(Items from a data source)
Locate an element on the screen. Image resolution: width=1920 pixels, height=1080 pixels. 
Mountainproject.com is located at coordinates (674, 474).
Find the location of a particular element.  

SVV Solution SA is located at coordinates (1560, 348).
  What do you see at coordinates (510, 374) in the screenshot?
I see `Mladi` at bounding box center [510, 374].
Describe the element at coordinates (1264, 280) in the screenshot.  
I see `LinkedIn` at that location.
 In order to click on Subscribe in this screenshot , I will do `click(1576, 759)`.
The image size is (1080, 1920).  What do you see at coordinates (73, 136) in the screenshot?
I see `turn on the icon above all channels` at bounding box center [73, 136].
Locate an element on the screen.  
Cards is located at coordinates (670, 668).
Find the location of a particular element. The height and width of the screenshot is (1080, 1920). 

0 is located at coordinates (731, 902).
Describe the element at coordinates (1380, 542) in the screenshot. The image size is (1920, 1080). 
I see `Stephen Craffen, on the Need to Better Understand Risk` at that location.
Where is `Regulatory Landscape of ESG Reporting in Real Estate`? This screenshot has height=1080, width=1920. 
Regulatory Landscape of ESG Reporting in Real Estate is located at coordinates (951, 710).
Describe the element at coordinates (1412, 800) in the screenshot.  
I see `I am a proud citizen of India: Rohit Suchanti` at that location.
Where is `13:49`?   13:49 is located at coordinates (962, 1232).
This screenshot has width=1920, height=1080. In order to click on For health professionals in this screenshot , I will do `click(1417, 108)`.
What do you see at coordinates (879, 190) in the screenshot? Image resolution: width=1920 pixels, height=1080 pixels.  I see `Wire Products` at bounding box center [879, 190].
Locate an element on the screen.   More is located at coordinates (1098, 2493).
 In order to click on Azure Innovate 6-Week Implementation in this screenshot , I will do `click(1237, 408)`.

> _What you will do_:
Copy out, with no changes, the stretch of the listing from the line containing "This screenshot has width=1920, height=1080." through the end of the listing.

> _Right answer_:
This screenshot has width=1920, height=1080. In order to click on For health professionals in this screenshot , I will do `click(1417, 108)`.
What do you see at coordinates (879, 190) in the screenshot? Image resolution: width=1920 pixels, height=1080 pixels.  I see `Wire Products` at bounding box center [879, 190].
Locate an element on the screen.   More is located at coordinates (1098, 2493).
 In order to click on Azure Innovate 6-Week Implementation in this screenshot , I will do `click(1237, 408)`.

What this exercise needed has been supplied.